Saved entries:
* * *
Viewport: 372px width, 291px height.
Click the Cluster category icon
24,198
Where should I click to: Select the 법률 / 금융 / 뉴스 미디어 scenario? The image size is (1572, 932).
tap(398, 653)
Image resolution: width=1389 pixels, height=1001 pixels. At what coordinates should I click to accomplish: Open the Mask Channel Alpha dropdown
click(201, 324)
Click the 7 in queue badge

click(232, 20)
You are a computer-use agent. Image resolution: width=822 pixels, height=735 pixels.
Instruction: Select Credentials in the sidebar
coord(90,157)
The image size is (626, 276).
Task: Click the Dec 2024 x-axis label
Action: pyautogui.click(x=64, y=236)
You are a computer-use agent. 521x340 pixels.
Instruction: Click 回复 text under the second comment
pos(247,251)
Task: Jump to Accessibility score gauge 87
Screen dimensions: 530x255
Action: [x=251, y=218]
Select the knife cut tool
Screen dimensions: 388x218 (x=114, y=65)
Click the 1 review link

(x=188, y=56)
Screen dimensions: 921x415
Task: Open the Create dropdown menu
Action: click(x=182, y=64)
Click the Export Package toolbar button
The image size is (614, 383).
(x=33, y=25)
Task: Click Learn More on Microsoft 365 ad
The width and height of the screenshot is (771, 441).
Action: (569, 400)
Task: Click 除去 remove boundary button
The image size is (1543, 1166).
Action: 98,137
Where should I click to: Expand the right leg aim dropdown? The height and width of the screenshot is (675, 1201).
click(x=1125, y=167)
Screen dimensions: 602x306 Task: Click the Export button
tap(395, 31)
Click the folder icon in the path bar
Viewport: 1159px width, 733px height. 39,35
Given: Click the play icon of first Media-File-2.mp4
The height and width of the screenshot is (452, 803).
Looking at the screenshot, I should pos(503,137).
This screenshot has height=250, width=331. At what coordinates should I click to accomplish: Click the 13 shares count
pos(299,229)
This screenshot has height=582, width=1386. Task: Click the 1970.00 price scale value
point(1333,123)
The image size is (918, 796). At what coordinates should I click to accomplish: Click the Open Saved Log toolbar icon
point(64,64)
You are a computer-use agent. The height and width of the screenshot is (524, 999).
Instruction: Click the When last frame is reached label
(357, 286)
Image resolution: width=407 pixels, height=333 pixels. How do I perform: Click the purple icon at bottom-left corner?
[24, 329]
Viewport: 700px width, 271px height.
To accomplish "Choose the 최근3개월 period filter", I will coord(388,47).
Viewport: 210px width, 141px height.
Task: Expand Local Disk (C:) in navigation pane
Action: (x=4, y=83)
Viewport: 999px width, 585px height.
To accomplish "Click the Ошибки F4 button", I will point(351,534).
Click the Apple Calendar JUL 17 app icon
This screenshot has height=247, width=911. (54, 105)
* * *
Where a line above includes "agent", copy that line.

• [Answer box]
You are a computer-use agent. Image resolution: width=822 pixels, height=735 pixels.
You are a computer-use agent. 521x340 pixels.
You are a computer-use agent. The height and width of the screenshot is (524, 999).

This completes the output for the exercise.